▶ Excerpt provided
Niels Möller via Sigsum-general sigsum-general@lists.sigsum.org writes:
Simon Josefsson via Sigsum-general sigsum-general@lists.sigsum.org writes:
- Suggest a filename extension
It seems some people use *.proof although *.sigsum-proof may be more advertizy. Or just *.sigsum?
Naming is somewhat hard... On one hand, I like the very explicit .sigsum-proof, but it would also be nice with something shorter.
Maybe canonical name *.sigsum-proof and a short form like *.ssp (SigSum Proof), *.prf (sigsum PRooF), *.spf (Sigsum ProoF), *.sps (Sigsum Proof Signature), *.sis (SIgsum Signature), *.ssi (Sigsum SIgnature), ...?
I think a three character extension would be nice. I'm currently considering doing some software release announcements with sigsum proofs for the artifacts, and the verification instructions and filename extension/convention are the primary unclear parts now.
- Suggest a filename naming convention
It should also suggest that the common way to name a Sigsum proof file is to name it after the file it contains a proof for, and include an example like:
hello-2.1.3.tar.gz hello-2.1.3.tar.gz.proof
Sounds reasonable as an example, but not sure it needs a stronger recommendation than that. And behavior of the sigsum-submit tool should be consistent with whatever convention is documented.
Also keep in mind that a proof could refer to other kinds of objects than named files, so this is a "special case", although a very common case.

Word and element pointing entries:

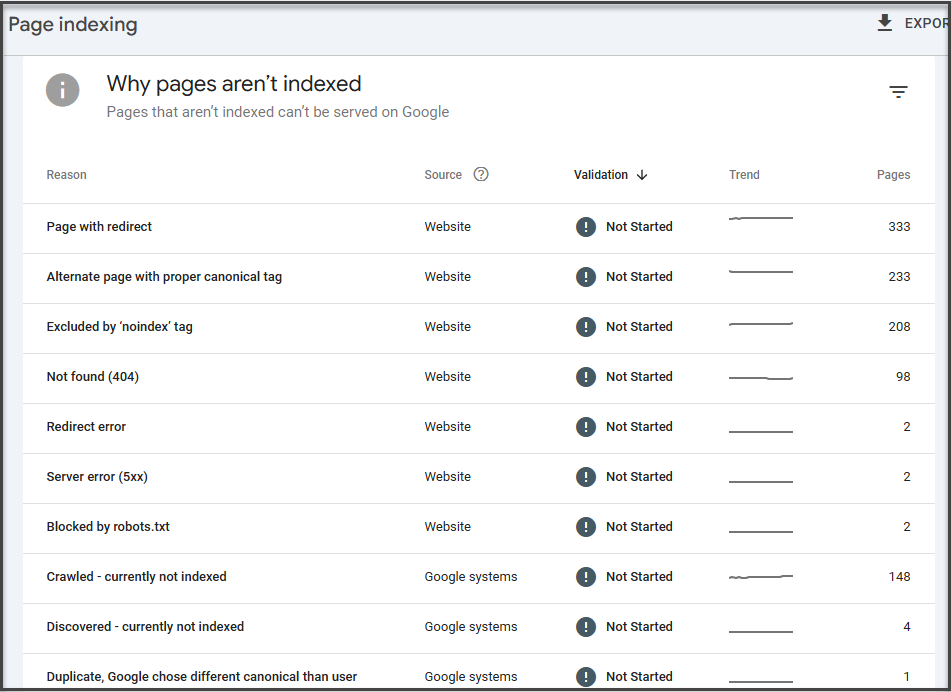The width and height of the screenshot is (951, 692).
Task: Click the Reason column header
Action: (x=67, y=175)
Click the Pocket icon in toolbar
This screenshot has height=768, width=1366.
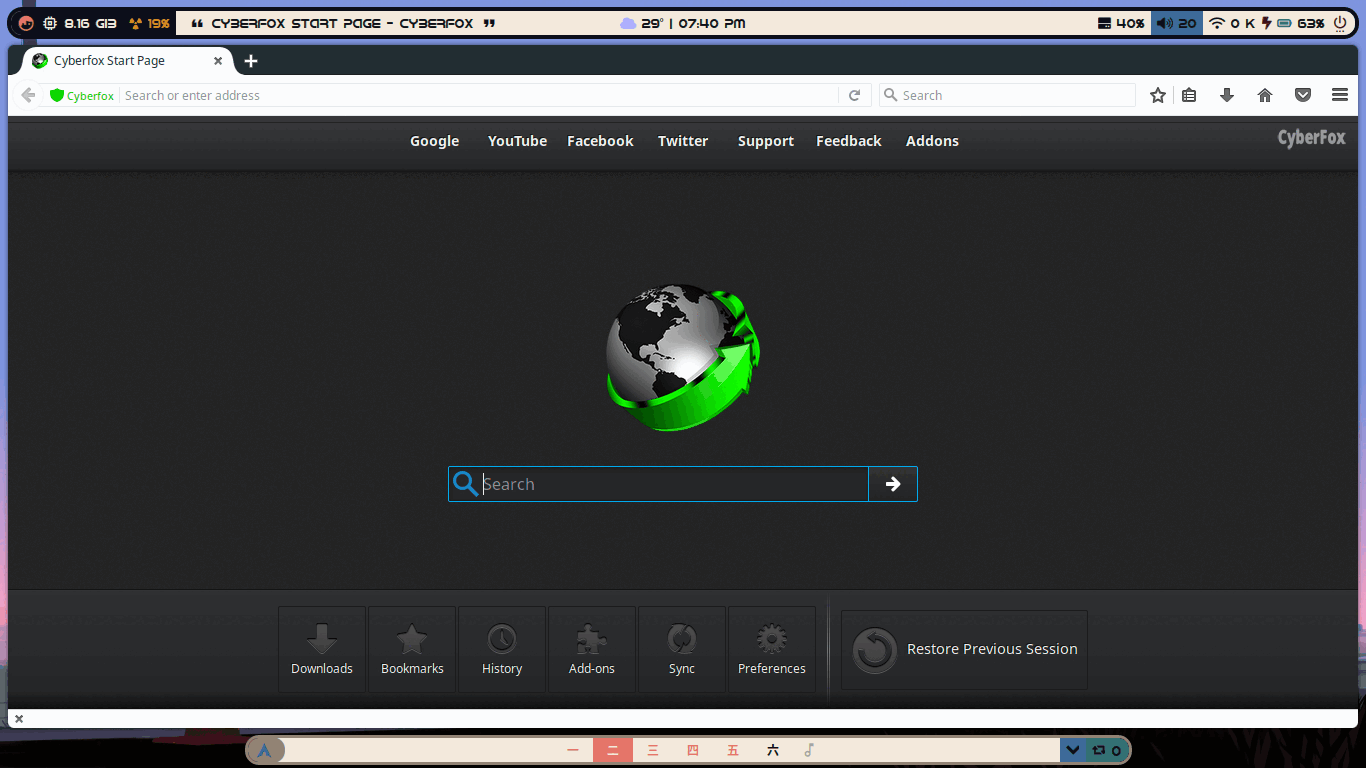[x=1303, y=95]
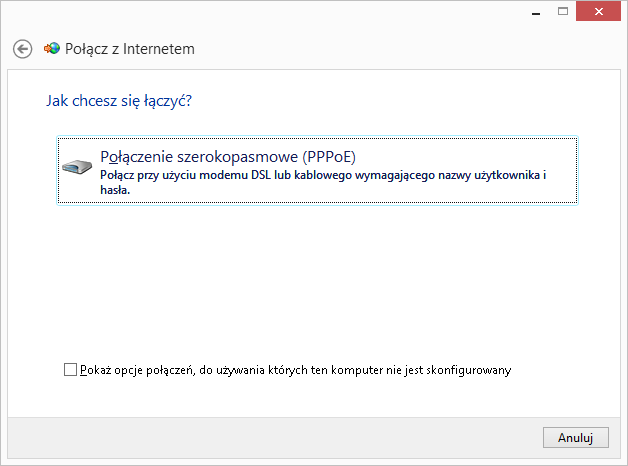Screen dimensions: 628x466
Task: Click the back arrow button
Action: [23, 49]
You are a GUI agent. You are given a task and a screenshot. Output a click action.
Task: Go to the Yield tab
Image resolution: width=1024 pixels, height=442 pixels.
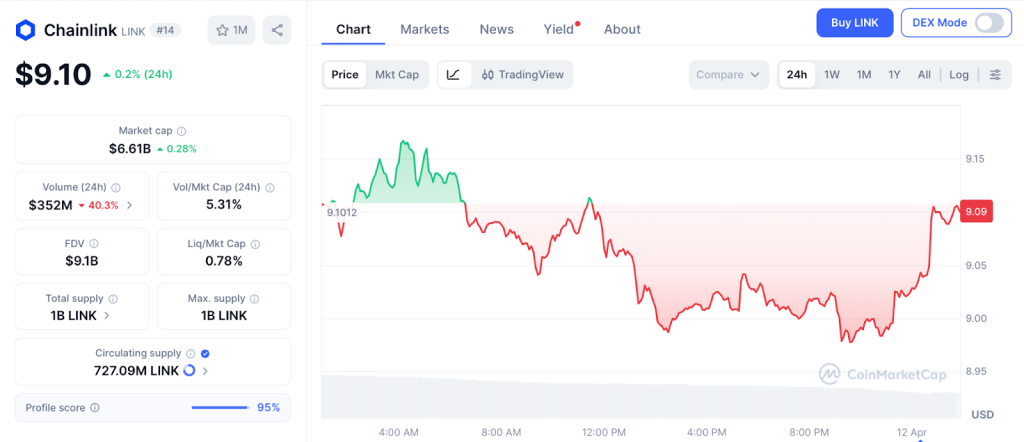(559, 29)
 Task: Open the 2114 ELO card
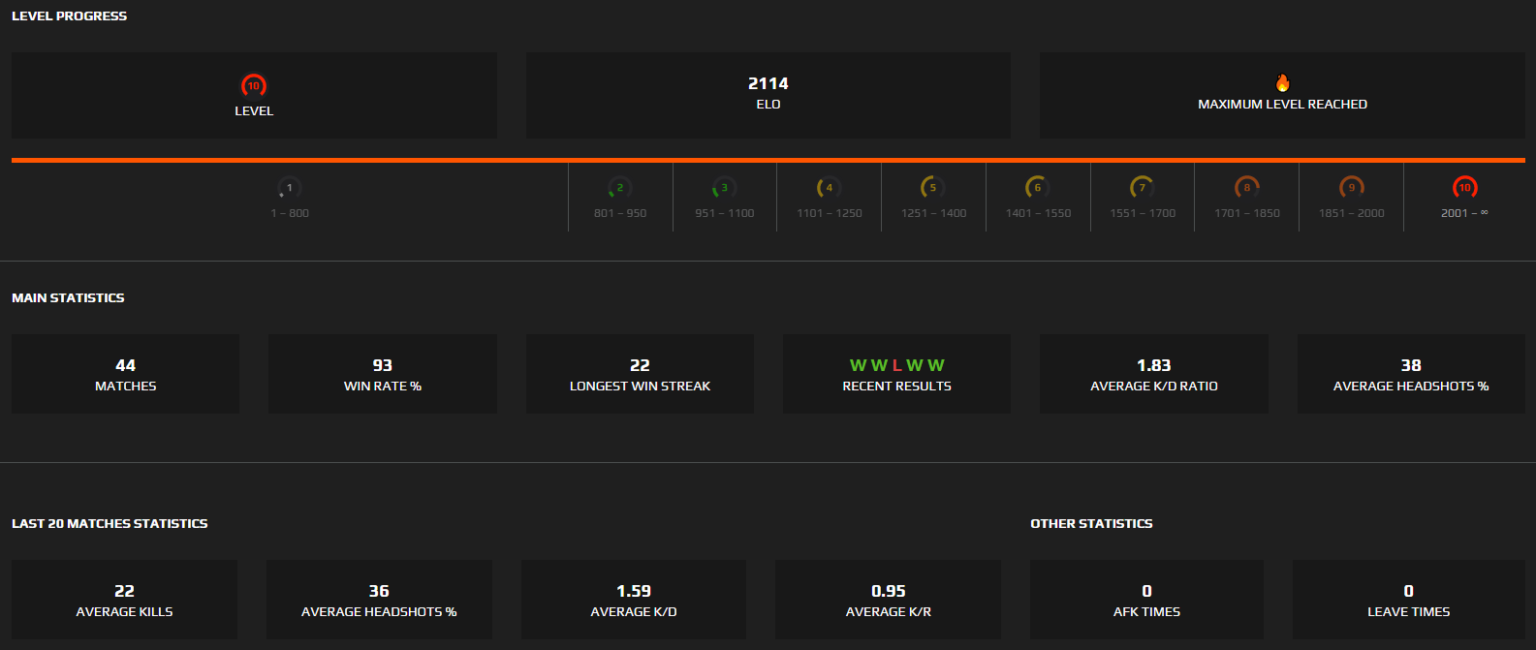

▶ Written instruction
In the thread on naming Sigsum proof files, what example name is given for the proof file of hello-2.1.3.tar.gz? These entries were drawn from a different source than the thread.

▶ Solution
hello-2.1.3.tar.gz.proof